Lorsque Satoshi Kon nous reçoit dans le bel hôtel parisien où tout son entourage somnole gentiment sur quelques canapés au kitsch assumé, il est déjà épuisé par deux jours de promotion française quasi non-stop. L'interview en duo avec Emmanuel Deslouis de Science et Vie Junior, aura au moins le mérite de réveiller un peu le génial réalisateur de Paprika, son nouvel opus aussi fascinant que franchement dingue, dont l'arrivée dans les salles hexagonales, le 6 décembre prochain, permettra de juger de la réceptivité du public face à l'un des auteurs les plus originaux de l'animation actuelle.

Pour nous Occidentaux, votre cinéma pourrait se rapprocher du mouvement surréaliste. Que connaissez-vous du surréalisme, notamment de certains de ses artistes emblématiques tels que Dali ou Buñuel ?
Je ne crois pas avoir été influencé par le surréalisme. Je ne sais pas vraiment d'où viennent mes inspirations. Je suis davantage influencé par la musique, par des dessins ou par des photographies.

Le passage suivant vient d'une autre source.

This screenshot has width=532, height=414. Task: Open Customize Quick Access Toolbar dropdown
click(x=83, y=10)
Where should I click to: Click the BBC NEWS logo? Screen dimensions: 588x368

Que pensez-vous de l'œuvre de David Lynch ?
J'aime beaucoup David Lynch, on peut même dire que j'adore ! J'ai été fasciné par Twin Peaks, et Mulholland drive m'a beaucoup plu. J'ai découvert ce film en DVD, et j'ai eu l'impression de vivre cette œuvre et pas seulement de la regarder. J'y ai trouvé une richesse que beaucoup d'autres films n'ont pas.


Paprika inclut à nouveau une histoire d'amour contrariée, même si cette fois l'otaku part avec l'héroïne, à la différence, par exemple, de Millennium actress où le fan n'était que spectateur. Les amours obsessionnelles, quelles qu'elles soient, sont souvent présentes dans vos œuvres. Comment abordez-vous ce thème ?
C'est sans doute la question que j'aime le moins que les journalistes me posent. Je ne sais pas raconter les histoires d'amour et c'est un thème qui m'intimide beaucoup. La relation amoureuse dans Paprika est un à-côté, elle est rajoutée comme un élément supplémentaire de l'intrigue principale. L'histoire d'amour dans Millennium actress est très vague, elle fait partie d'un ensemble. Ce n'est pas mon but de raconter une histoire d'amour.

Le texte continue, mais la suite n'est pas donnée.